Brain stimulation is used to treat Parkinson’s disease, obsessive compulsive disorder, epilepsy and depression. Doctors are hoping to expand the use of brain stimulation to be able to treat disorders like autism, and this new research could bring them one step closer to that goal.
“With the ability to stimulate brain structures non invasively, we hope that we may help discover new targets for treating brain disorders,” said Air Grossman, the paper’s lead author and a research fellow at Imperial College London.
To treat Parkinson’s disease, electrodes are placed in the sub thalamic nucleus below the thalamus deep within the brain. The electrical impulses that get delivered are known to improve symptoms of the disease, but the surgery itself to implant the electrodes is the risky part.
There have been other forms of non-invasive brain stimulation that have been used to improve memory or help with stroke recovery. Another technique used is known as transcranial magnetic stimulation (TMS), which has been approved by the FDA to treat depression. The non-invasive TMS stimulated deep brain structures, but can also cause other surface regions to be strongly stimulated which can cause modulation of several brain networks.
The MIT researchers have found a way around that to deliver the electrical stimulation deep in the brain through scalp electrodes using temporal interference. Two high-frequency electrical currents are created using the electrodes outside of the brain. The current intersect each other deep inside the brain and a small area of low-frequency current is created inside neurons. The low-frequency current drives neuron electrical activity and the high-frequency current is able to pass through tissues without creating an effect.
Because the frequency of the currents can be tuned, the size and location of the brain tissue that receives stimulation can be controlled.
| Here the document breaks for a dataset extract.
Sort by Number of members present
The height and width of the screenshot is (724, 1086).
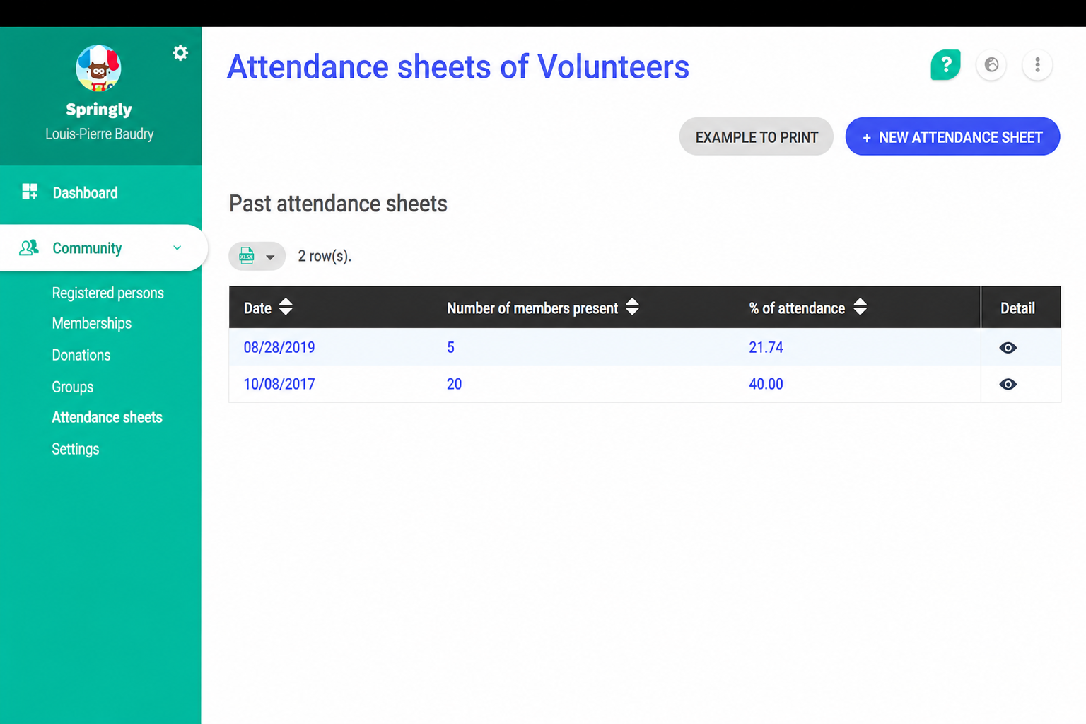pyautogui.click(x=632, y=307)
Locations deep inside the brain can be stimulated without surrounding tissues being affected. The stimulation can also be steered without moving electrode by changing the currents.
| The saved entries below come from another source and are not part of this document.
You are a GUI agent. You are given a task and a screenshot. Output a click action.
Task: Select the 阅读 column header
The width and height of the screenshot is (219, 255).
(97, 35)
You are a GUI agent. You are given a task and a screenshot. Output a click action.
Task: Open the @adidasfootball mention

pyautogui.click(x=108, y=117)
“You can go for deep targets and spare the overlying neurons, although the spatial resolution is not yet as good as that of deep brain stimulation, said Boyden.
Targeted stimulation was tested in mice by the director of MIT’s Picower Institute for Learning and Memory Li-Huei Tsai and a team. Their research showed that small regions deep in the brain could be stimulated and the stimulation site could be shifted to activate different parts of the motor cortex to make the mice move their limbs, ears or whiskers.
“We showed that we can very precisely target a brain region to elicit not just neuronal activation but behavior response,” said Tsai. “i think it’s very exciting because Parkinson’s disease and other movement disorders seem to originate from a very particular region of the brain, and if you can target that, you have the potential to reverse it.”
The hippocampus region of the brain, which is the part that is responsible for memories, did not have neurons activate in the cortex during stimulation.
The research was funded by the Wellcome Trust, a National Institutes of Health Director’s Pioneer Award, a National Institutes of Health Director’s Transformative Research Award, the New York Stem Cell Foundation-Robertson Investigator Award, the MIT Center for Brains, Minds and Machines, Jeremy and Joyce Wertheimer, Google, a National Science Foundation Career Award, the MIT Synthetic Intelligence Project and Harvard Catalyst: The Harvard Clinical and Translational Science Center. It was published online in the journal Cell.